Não tenho me sentido bem durante esses dias, acho que é a depressão de férias voltando. Mas quando me sinto assim costumo arrumar o meu quarto. Hoje enquanto arrumava os papeis que estavam guardados em uma gaveta achei alguns textos interessantes, e decidi compartilhar um deles com vocês. Esse se chama "Relembre" e diz assim:

"Pensando em nossa história do inicio até o fim, me pergunto: por que tudo deveria sumir? Relembre o tempo que tivemos e as coisas que partilhamos. Porque deveríamos evitar? Quanto tempo podemos continuar fingindo que não há nada errado enquanto tentamos nos esquecer? Porque nós nos escondemos de nós mesmo? Você sabia que nós não iríamos dar certo e então partiu. Eu não tinha certeza disso e talvez seja por isso que ainda estou esperando. Embora eu posso estar dolorido por dentro, eu vou ficar aqui. Pois ainda que minha cabeça diga: Siga em frente, o meu coração não me deixa partir.”

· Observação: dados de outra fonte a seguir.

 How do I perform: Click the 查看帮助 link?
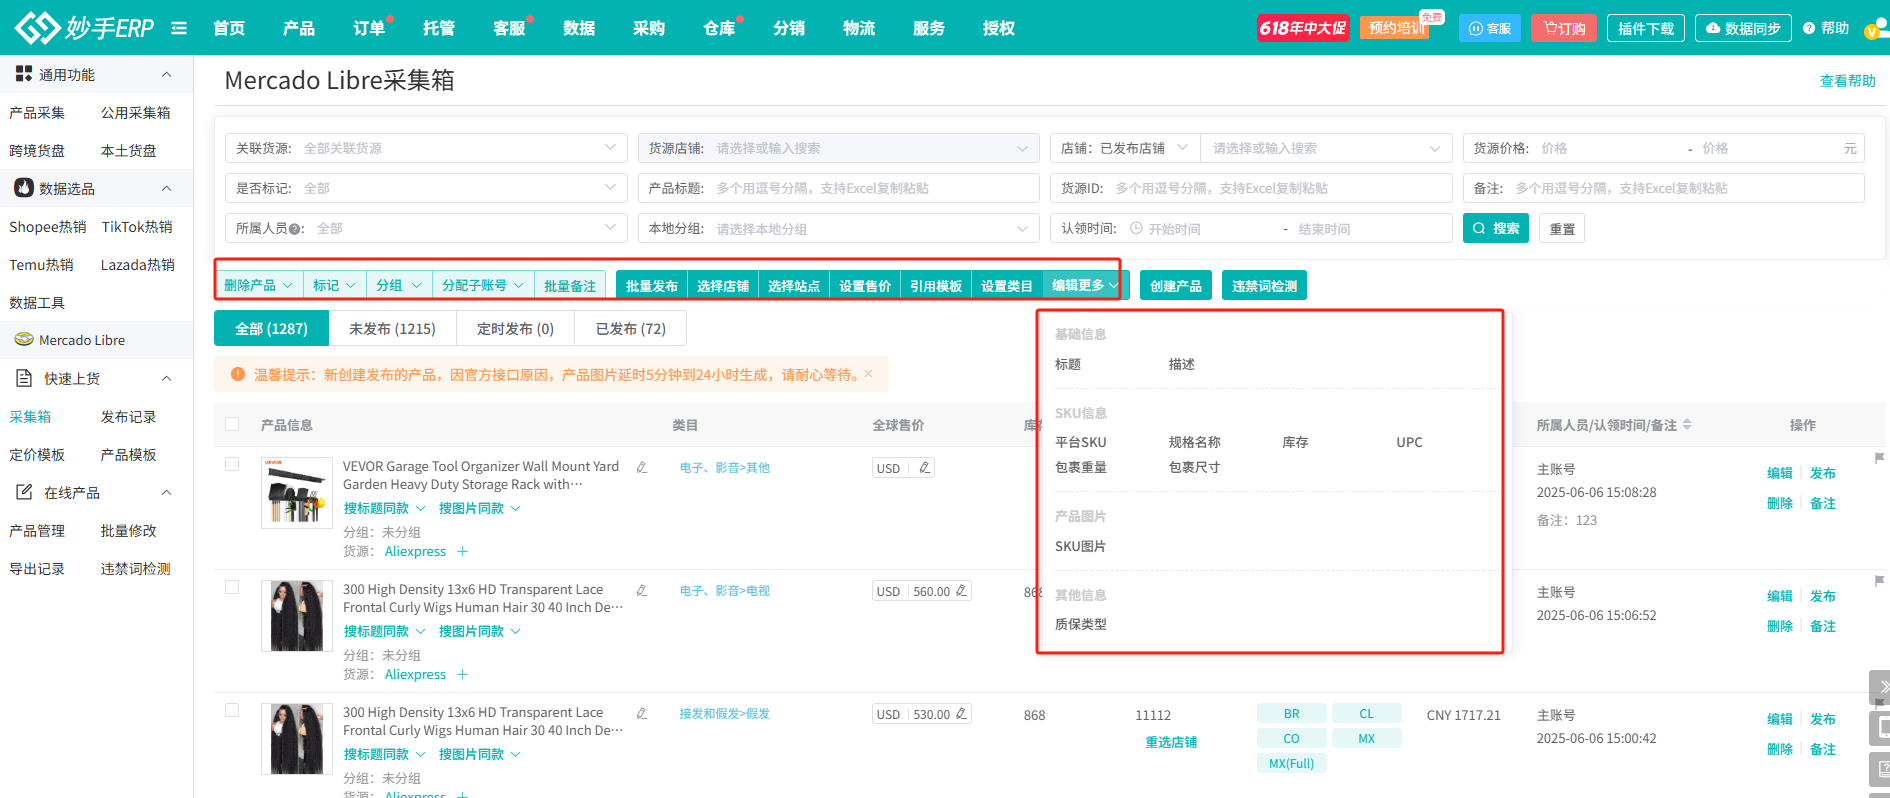(1847, 81)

Achei bem apropriado dividir com vocês esse texto, pois estive falando com alguns bons amigos sobre as coisas do meu coração por esses dias e sobre como eu me sinto inseguro a maior parte do tempo com relação aos relacionamentos. Às vezes, eu gostaria de saber o motivo pelo as pessoas que me interessam nunca sentem o mesmo por mim. Seria minha aparência? Seria minha personalidade?
Odeio essas perguntas que nunca consigo achar respostas. Mas enfim será que algum dia, alguém irá corresponder aos meus sentimentos?

quinta-feira, 6 de janeiro de 2011

Amanhã

Hoje é o dia perfeito para começar um blog. É a véspera do primeiro dia da minha vida adulta. Quero dizer, amanhã, sai um dos resultados mais importantes da minha vida: Vou passar quatro anos e meio na faculdade ou simplesmente vou colocar o currículo atrás do braço e começar  a andar por ai procurando emprego? Bem, em qualquer um dos casos, sei que  amanhã vai ser um dia importante na minha vida. Um dia que vai mudar tudo completamente.  Isso é assustador e fabuloso ao mesmo tempo.  Afinal, quantos são os dias em que a gente pode dizer: Foi aquele dia que mudou tudo?

Eu tenho medo de que eu acabe entrando em um caminho na minha vida em que as coisas sejam enfadonhas e eu não consiga mais ser como sou agora. Eu tenho medo de entrar por um caminho aonde eu nunca mais volte a criar, aprender ou experimentar coisas novas.  Tenho medo de ser obrigado a tomar uma rota em que as obrigações do cotidiano me empurrem para um lugar repetitivo, monótono e sem espaço para viver e criar plenamente.  Eu posso estar sendo pessimista agora, mas é fácil ser pego se iludindo com um futuro reluzente. Estou fazendo o  melhor que posso para ter tempo de apreciar o momento, porque agora é a única coisa que é real.